Friday, August 24, 2007

New Age of Scandal?

After reading the August 31 Entertainment Weekly cover story about our 'Summer of Scandal,' there are a couple of things I feel compelled to point out. First and foremost, let me say that I have been reading EW since I was 12 and really have a hard time getting through a Friday afternoon without the latest issue. For the most part, the magazine does an excellent job of looking at new pop culture and filmmaking while having a robust appreciation for the Hollywood of the past.

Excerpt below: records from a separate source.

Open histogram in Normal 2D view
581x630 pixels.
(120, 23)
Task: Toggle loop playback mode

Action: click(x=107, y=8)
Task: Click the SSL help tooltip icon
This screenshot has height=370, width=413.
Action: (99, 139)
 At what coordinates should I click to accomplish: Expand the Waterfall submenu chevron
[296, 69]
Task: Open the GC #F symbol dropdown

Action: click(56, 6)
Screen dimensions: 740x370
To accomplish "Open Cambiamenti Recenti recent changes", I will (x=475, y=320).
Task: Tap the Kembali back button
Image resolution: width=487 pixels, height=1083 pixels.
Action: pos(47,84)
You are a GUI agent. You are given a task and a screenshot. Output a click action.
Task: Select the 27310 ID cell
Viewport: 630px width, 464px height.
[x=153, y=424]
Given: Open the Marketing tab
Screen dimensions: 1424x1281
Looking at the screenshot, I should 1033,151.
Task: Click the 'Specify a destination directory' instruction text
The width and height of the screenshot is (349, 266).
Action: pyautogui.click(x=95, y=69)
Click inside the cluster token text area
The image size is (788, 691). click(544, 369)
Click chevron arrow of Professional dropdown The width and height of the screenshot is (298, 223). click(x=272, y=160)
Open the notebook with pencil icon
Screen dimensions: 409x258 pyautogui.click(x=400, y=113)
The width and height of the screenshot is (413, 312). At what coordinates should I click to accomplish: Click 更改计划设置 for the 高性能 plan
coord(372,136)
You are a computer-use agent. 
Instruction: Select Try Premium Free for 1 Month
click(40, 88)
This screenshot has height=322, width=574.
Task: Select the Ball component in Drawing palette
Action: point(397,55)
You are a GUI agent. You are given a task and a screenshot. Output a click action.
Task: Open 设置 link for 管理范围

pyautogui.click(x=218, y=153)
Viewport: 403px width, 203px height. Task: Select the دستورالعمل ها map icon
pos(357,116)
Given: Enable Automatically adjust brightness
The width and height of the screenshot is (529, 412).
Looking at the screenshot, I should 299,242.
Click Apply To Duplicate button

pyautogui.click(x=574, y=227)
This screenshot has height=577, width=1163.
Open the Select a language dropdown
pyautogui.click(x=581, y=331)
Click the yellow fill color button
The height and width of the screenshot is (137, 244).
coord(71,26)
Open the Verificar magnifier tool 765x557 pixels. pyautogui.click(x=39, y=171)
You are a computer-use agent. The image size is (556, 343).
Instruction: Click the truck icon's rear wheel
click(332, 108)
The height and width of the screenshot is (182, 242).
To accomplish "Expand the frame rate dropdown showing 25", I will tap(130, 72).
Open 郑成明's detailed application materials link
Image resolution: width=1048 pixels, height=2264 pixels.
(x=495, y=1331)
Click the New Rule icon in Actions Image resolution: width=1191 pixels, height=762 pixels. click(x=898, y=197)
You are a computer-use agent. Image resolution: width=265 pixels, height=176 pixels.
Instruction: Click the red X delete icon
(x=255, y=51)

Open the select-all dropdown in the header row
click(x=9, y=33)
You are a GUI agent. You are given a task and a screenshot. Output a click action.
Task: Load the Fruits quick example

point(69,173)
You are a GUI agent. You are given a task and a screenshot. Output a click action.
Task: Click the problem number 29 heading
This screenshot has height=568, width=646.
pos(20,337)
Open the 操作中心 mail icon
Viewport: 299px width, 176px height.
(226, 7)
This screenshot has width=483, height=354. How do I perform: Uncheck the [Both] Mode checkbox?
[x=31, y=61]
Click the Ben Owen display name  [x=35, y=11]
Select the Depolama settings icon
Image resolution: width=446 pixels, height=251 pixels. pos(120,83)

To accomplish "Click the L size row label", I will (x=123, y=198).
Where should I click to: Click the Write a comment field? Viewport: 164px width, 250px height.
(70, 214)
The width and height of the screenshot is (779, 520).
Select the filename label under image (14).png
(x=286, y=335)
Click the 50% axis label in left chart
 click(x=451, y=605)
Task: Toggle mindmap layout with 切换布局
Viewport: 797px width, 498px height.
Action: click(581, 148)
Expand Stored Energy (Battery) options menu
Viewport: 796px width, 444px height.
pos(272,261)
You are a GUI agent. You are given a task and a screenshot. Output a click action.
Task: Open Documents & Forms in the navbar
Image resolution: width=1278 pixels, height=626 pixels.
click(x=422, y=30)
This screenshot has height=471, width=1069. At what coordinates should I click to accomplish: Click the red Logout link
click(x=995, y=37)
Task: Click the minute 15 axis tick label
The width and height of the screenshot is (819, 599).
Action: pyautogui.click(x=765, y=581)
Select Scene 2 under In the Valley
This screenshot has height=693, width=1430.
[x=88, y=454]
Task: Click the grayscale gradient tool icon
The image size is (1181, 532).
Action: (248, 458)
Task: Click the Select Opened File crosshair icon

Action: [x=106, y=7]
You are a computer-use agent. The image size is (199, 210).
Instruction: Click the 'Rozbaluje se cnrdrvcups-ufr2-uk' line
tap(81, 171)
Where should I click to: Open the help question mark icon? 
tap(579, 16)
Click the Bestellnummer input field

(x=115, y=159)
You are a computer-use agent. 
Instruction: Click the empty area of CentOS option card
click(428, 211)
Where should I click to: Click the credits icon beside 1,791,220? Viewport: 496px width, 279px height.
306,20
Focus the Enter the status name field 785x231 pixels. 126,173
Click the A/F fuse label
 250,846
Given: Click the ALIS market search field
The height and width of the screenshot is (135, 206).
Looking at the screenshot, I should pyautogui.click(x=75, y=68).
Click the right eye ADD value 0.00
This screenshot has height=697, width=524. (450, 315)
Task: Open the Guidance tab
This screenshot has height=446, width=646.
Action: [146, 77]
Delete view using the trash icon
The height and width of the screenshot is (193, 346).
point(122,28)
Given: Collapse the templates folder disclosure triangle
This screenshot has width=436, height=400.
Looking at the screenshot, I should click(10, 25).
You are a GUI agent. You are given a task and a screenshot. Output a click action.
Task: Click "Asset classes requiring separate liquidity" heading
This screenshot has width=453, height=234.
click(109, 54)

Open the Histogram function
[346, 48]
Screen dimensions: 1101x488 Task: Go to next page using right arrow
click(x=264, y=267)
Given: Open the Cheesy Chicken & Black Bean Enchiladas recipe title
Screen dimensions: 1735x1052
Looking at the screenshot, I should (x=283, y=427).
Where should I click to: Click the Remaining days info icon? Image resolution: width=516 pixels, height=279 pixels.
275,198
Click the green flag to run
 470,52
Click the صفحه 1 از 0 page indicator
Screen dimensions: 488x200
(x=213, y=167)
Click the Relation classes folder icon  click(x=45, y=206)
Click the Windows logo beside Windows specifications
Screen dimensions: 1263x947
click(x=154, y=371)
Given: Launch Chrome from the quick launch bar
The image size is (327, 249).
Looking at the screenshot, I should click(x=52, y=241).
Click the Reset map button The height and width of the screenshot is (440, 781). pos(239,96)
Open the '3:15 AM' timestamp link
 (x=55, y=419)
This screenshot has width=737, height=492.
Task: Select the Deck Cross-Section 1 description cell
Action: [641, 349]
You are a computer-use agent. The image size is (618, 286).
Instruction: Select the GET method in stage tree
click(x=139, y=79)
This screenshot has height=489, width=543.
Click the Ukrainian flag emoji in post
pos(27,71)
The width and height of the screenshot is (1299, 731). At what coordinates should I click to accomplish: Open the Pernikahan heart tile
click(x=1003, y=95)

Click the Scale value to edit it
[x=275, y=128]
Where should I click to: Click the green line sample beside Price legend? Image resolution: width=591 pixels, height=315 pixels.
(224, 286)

Which is what makes the new issue slightly strange. One of their commentators notes a 'new age of bad girls,' while a later article lists Woody Allen marrying Soon Yi Previn as one of the more scandalous scandals of the last 25 years. While this certainly may be the case, it is not exactly an original scandal. To talk about Woody and Soon Yi and not mention their predecessors, Charlie Chaplin and Oona O'Neill, is to deny Hollywood scandal at its origins. To talk about Lindsay Lohan and not acknowledge the original self-destructive bombshell Marilyn Monroe is to completely ignore the fact that starlets have been making desperate fools of themselves since before the word was invented. And to say the words Angelina Jolie when discussing scandal and not add the words Elizabeth and Taylor immediately afterward makes it seem as though astonishingly beautiful, amazing (if homewrecking) actresses have not existed before the year 2005.

The question is not whether or not these are new, troubling phenomena, but what has changed about our culture that we care so much more.